Monday, September 29, 2008

Conversations with Grayson

Me: You're going to be a preacher, aren't you?
Grayson: No
Me: Are you going to be a missionary?
Grayson: Yep.
Me: Where? In Africa?
Grayson: No! At McDonald's.

So, if my boy is prophetic....he may be the first missionary to McDonald's. Servin' up a Happy Meal and a holy message. Won't you support his cause?

Tuesday, September 16, 2008

Control Issues? Yeah, you gnome.

Today I have the luxury of closing myself in my house, camping out in the living room in my pajamas, going outside only to feed our new kitty, Lizzie Bellie, and get the mail. Of course, I don't know how much of a luxury it really is being that I am being held here forcefully by a sweet, sickly regurgitating little man. Though I have issues with certain things being splattered on the walls, I don't mind at all when my boy curls up in my lap and falls fast asleep.

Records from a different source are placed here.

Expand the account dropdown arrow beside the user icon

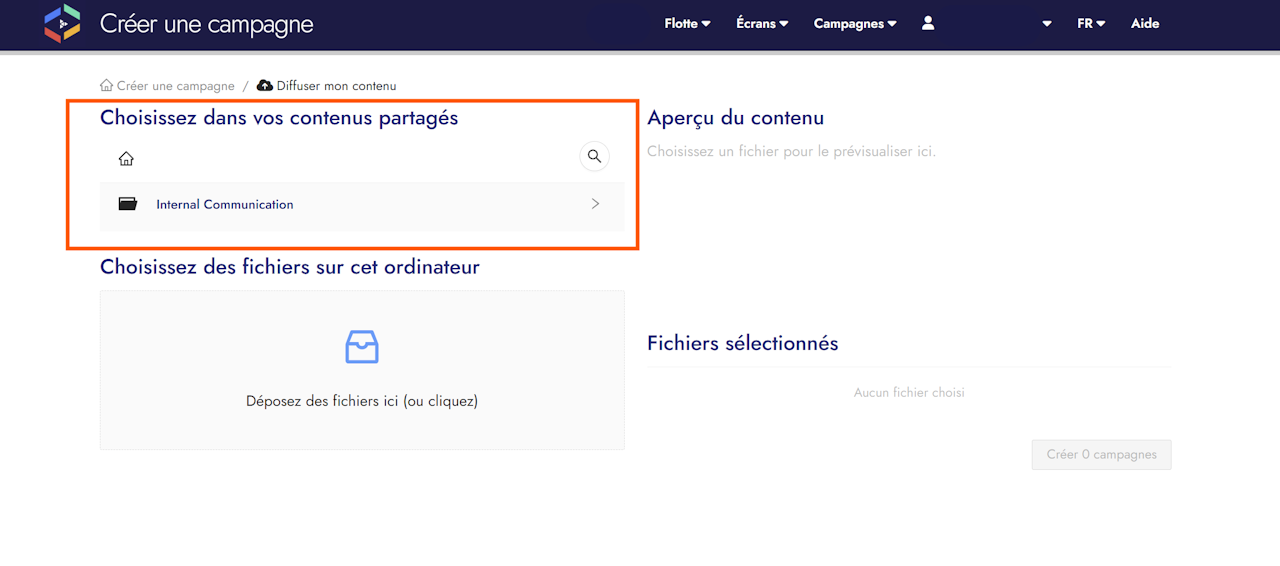pos(1047,24)
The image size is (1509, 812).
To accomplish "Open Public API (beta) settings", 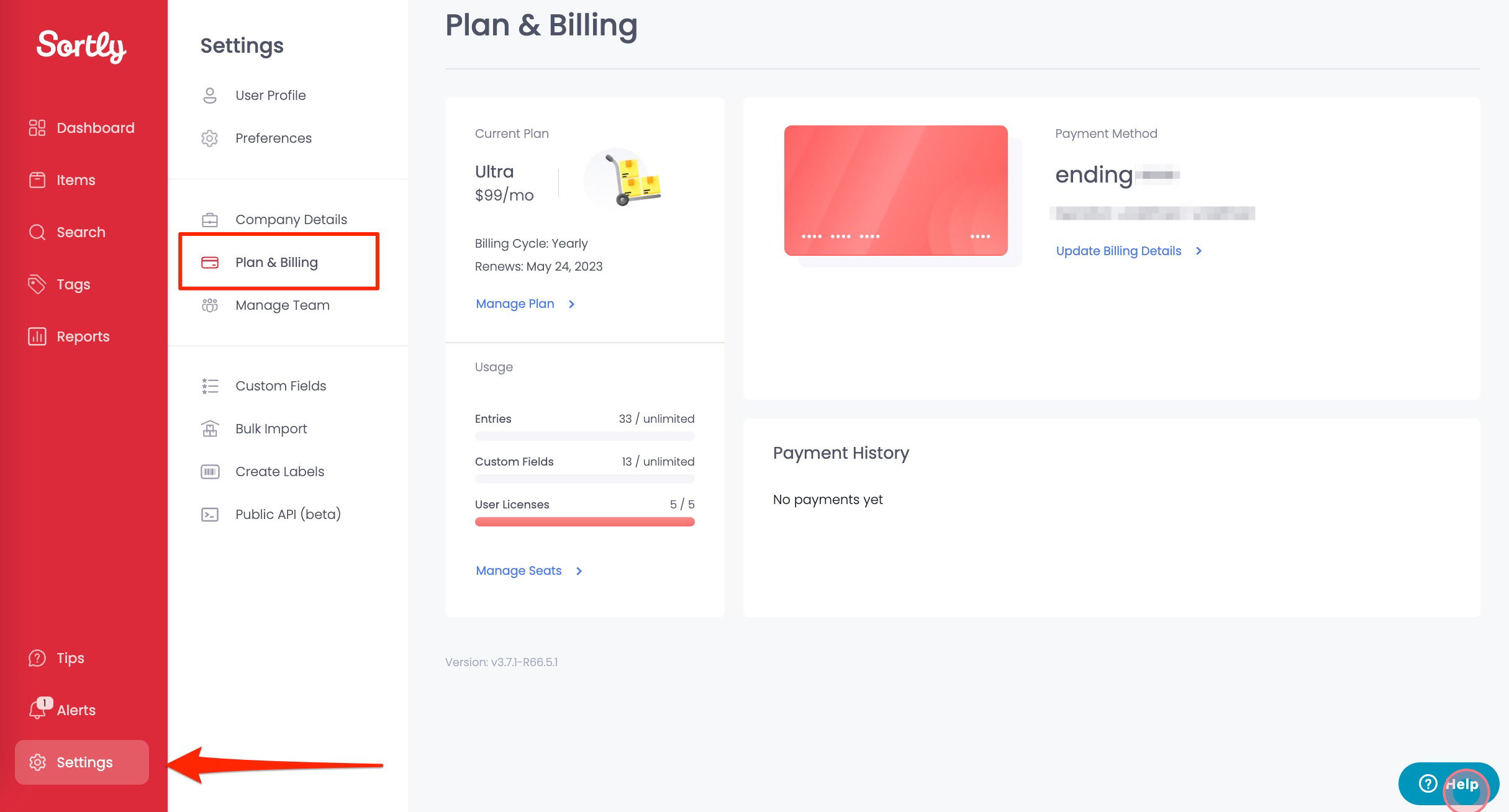I will (288, 514).
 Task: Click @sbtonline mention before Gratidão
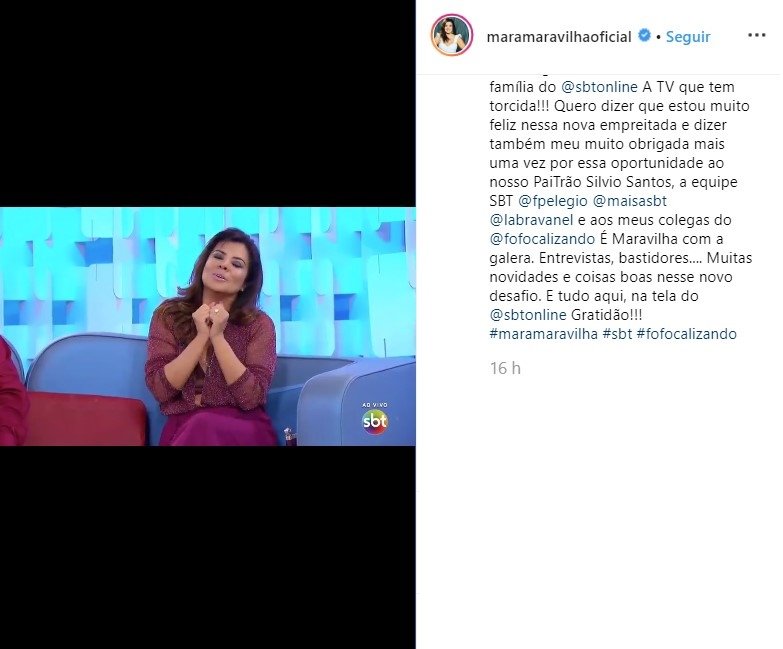coord(528,315)

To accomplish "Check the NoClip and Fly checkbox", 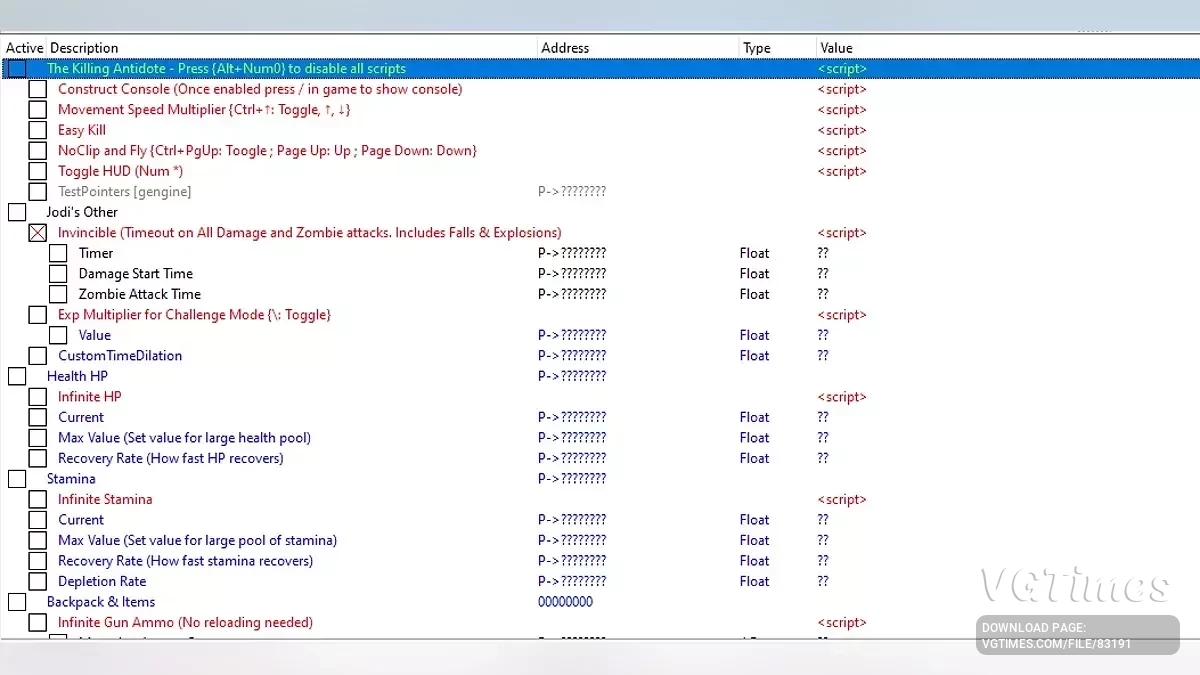I will [38, 151].
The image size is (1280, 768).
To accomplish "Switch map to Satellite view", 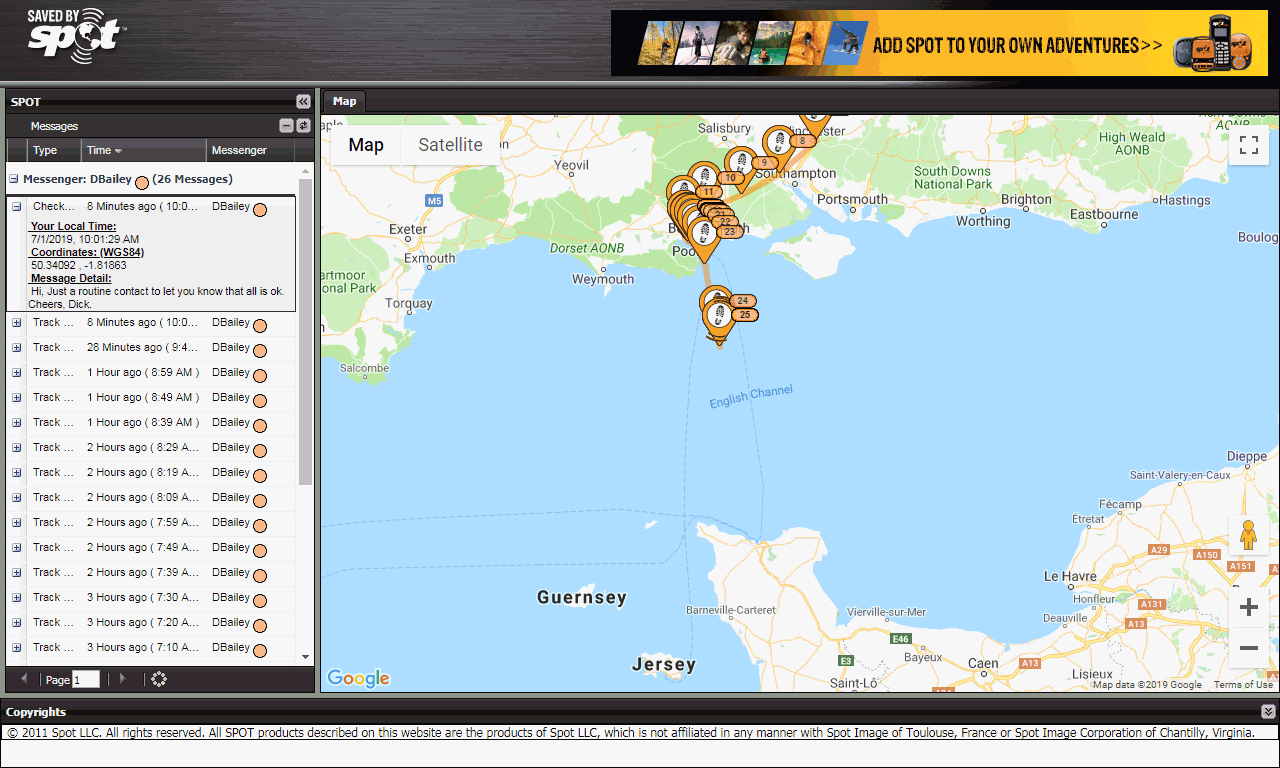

I didn't really choose to abstain from blogging for a whole month, but I haven't been able to "complete" any great thoughts. I don't want my blog to be a smathering of randomness all the time, but I think I am beginning to see a pattern in my life. Lots of beginnings with no endings. Too many great ideas that are not followed through. Too many projects initiated but never completed. I obviously have personality issues. It’s got to be an issue of fear. Fear that I can’t successfully finish at the standard I would like to. Or maybe I am just lazy (not driven some might say? Lol) Commitment issues maybe? Like if I commit to this then I won’t be able to do that. And I have to be able to be open to whatever comes my way. okay so sorry about that aside into my psyche. Actually, I'm not sorry. In fact, how 'bout a further peek? In my vegetative state today, I thought it might be fun to browse through my pictures. Here are a few that make me happy:


this is why I love my man

this is what appears if you give my girl a camera


it never hurt to put a little hope in gnomes.

Rose? Rose? is that you...no no it's just your man.

oh my hehehahhaha
okay so we actually got out of the house one more time. The boy started feeling better and insisted we ride his four-wheeler. As I was driving down one of the trails, I began to wonder if it was actually a trail at all. It was not very cleared out. There were a few rocks in the way, and branches hanging low. But just barely you could see the tire tracks right in front of you. I thought about how we wonder the same thing a lot of times as we seek God about our trail in life. We begin cruising along and then when it becomes a little rocky we question whether it's really the path. "Are you sure God? That doesn't look very clear to me. I really can't see where I'm going." I like to think that I am not a control freak, that I very easily submit myself to God's will. But that is soooo not true. I may not count calories, make to-do lists incessantly, or be pushy about getting my way, but I maintain control of my days in my own manipulative ways quite often. Having faith that He has your life in His hands, and then actually trusting Him to take care of it are two totally different concepts. Taking that leap into nothing, complete abandonment...it's something I am still pursuing. Something I don't think I have figured out yet. I am confronted by my "control" issues in my relationship with my husband. Through those stupid disagreements that I sometimes just can't let go of, through the times I don't want to submit to his wisdom as the head of our family. But I know that Biblically, submission to my man is submission to God. Being dependent is difficult for our self-sufficient, self-gratifying culture, which, yep, includes myself most of the time. True trust is refusing to say, "but God." It is a reckless flailing at His feet. As I was driving down that not so clear path on the four-wheeler, Grayson sat securely against me; no tension in his body, no fear on his face. Instead, he was full of joy and his hands were in his lap with no doubt that I knew exactly what I was doing.

Psalm 131:2 But I have stilled and quieted my soul; like a weaned child with its mother, like a weaned child is my soul within me.